Pixel coordinate grounding data

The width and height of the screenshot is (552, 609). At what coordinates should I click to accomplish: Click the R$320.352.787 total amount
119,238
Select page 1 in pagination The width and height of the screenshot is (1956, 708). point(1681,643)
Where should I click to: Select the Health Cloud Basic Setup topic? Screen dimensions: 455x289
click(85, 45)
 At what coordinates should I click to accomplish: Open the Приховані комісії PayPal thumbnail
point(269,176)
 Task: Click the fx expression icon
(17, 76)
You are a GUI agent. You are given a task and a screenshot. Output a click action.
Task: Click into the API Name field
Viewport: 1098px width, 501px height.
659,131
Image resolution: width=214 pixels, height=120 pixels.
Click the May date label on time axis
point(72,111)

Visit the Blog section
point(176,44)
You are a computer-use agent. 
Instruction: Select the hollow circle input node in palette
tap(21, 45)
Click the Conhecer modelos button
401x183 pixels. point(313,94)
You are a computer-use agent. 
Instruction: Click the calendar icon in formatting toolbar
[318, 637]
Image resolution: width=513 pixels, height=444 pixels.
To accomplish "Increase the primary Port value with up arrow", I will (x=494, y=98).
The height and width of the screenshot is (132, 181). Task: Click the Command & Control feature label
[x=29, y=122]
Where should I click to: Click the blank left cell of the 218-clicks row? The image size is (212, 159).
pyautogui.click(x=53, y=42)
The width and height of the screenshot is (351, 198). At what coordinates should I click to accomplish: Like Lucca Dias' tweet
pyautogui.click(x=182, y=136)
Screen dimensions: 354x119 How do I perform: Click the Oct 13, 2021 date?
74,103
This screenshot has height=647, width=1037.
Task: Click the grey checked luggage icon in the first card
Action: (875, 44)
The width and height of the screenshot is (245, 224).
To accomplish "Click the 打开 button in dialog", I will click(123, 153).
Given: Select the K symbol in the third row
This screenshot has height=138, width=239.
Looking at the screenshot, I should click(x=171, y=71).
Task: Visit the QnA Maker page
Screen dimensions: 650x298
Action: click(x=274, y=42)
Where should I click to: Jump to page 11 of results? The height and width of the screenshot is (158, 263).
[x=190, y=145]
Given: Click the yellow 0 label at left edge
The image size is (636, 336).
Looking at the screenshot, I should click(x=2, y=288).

• [PROBLEM TO SOLVE]: How many lines in the entries above include the string "resolution"? Please answer with that number and nothing more.

• [EXERCISE SOLUTION]: 2